This error can be caused by either setting a very small time-range (~30 seconds) in the date/time picker (at the top right), or zooming all the way in on a specific monitoring chart (by click scrubbing left/right).

Once triggered the error keeps appearing on every tick, and refreshing the page does not help (since the invalid time-range is now part of the URL). The only way to get out of it is to click on Stack Monitoring side menu link again.
I don't think my first approach (https://github.com/elastic/kibana/pull/39497) is the right one, since it only safe guards the problem, but does not fix it. The root of the bug might either be in our routes/response or even ES itself (and might not be monitoring specific)
cc: @ycombinator @chrisronline
Pinging @elastic/stack-monitoring
After some investigations I can conclude that this is actually an ES issue, but this might not be a bug. I think a query with a low time range just happens to fall under a gap where data does not exist. For example, if collection interval is set to 10s and we query a range with 5 second it is more likely that we will fall into a range where there are no collected data points. In some rare cases a collection could have also been skipped/failed to store data points at that particular time so that increases the chances of 0 hit results even more. This explains why in some cases I've seen the same error at 30 second ranges.
I think a good solution here would be to still return a valid object with empty arrays/values etc, since ES only returns the bare minimum if there are no hits. Maybe also skipping warnings, since any kind of messages/toasts will be popping up every 10 seconds (unless we make it smart etc).
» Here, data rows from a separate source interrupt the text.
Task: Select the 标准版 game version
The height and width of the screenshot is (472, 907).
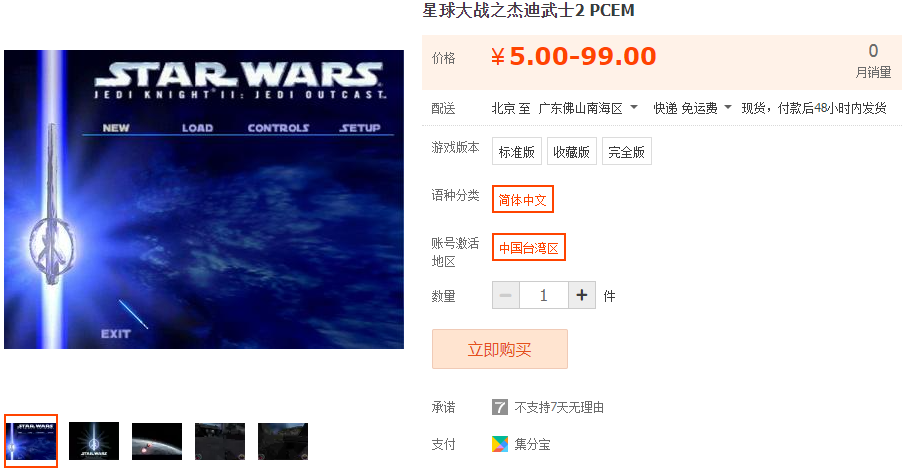Action: (517, 152)
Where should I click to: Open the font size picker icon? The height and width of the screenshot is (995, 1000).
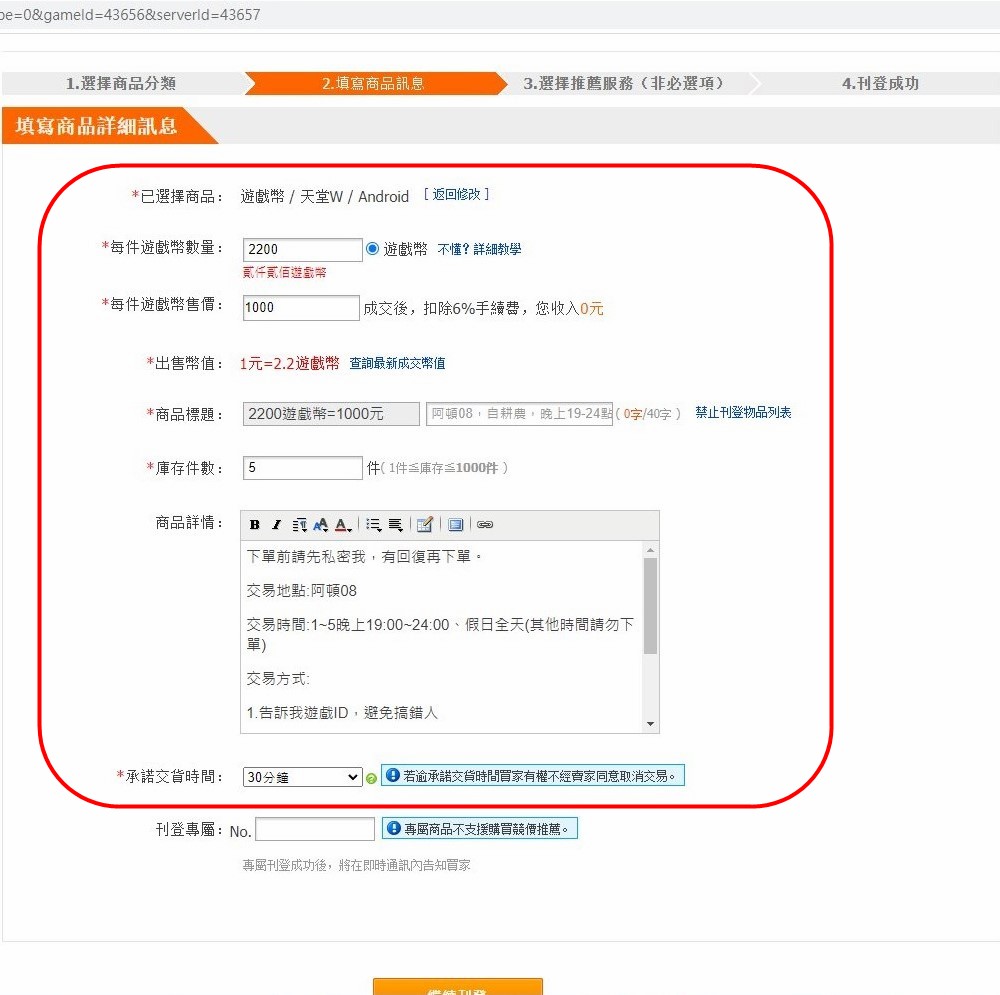pyautogui.click(x=321, y=525)
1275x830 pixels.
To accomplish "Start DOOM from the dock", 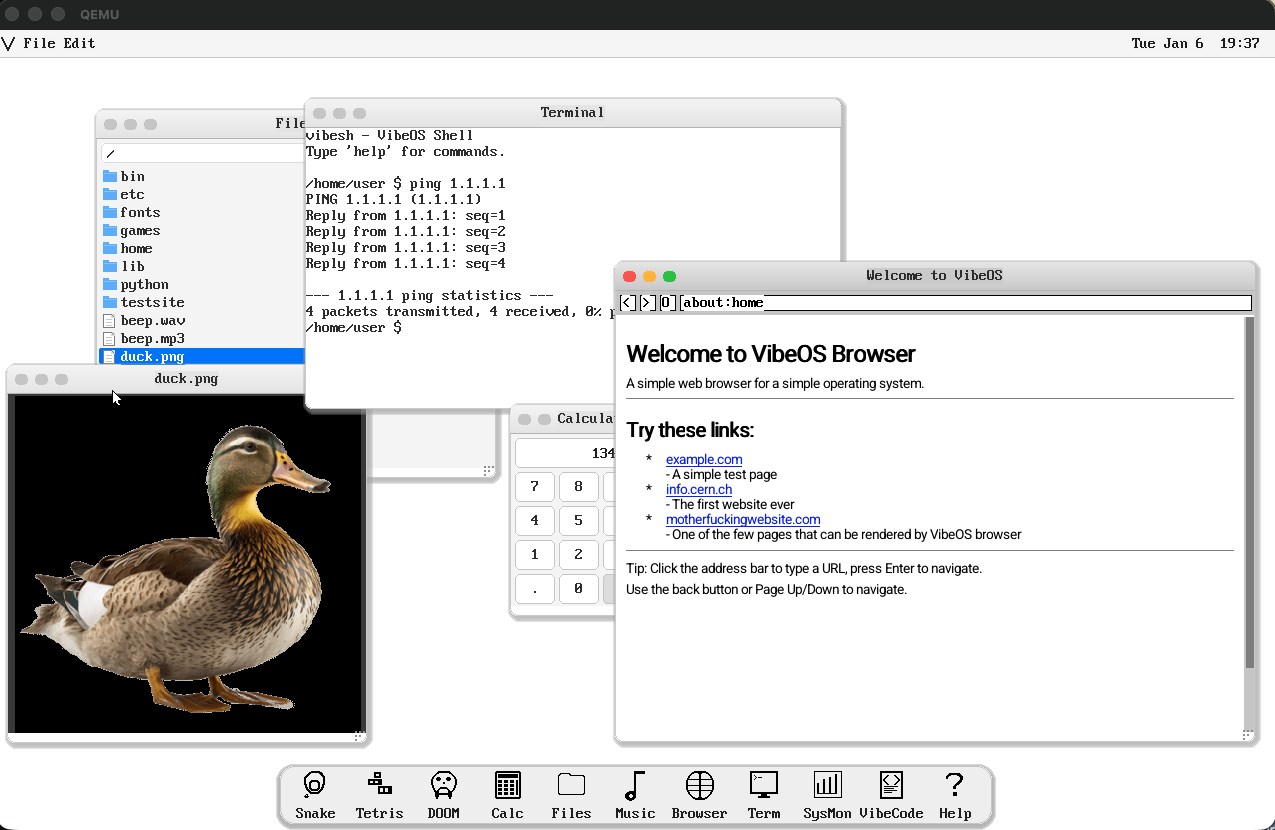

Another solution is to try to always return at least something (maybe nearest neighbors). By sending a min range to ES eg persistent.xpack.monitoring.collection.interval * 2. This might be a bit flakey though since that setting could be fairly large 10m or even more
@ycombinator @chrisronline Would love any additional suggestions/feedback
I think the most straight-forward solution here to simply let the user know that the time range is too small and give them a way to fix it.
If I understand the issue correctly, this particular edge case is detectable, and therefore we can do something custom when/if it occurs?
The following suggestion is assuming the answer about is "yes".
WDYT about replacing the toast we see in the screenshot with a toast that tells the user the time window is too small, and offers a button to "widen" the time window by our recommended amount? I'm assuming the most common use case for hitting this is zooming in too far and not realizing you went too far - as a user, it'd be nice to have a quick button click to widen the time range to what Elastic thinks is the smallest time range where things should work.
I think a good solution here would be to still return a valid object with empty arrays/values etc, since ES only returns the bare minimum if there are no hits. Maybe also skipping warnings, since any kind of messages/toasts will be popping up every 10 seconds (unless we make it smart etc).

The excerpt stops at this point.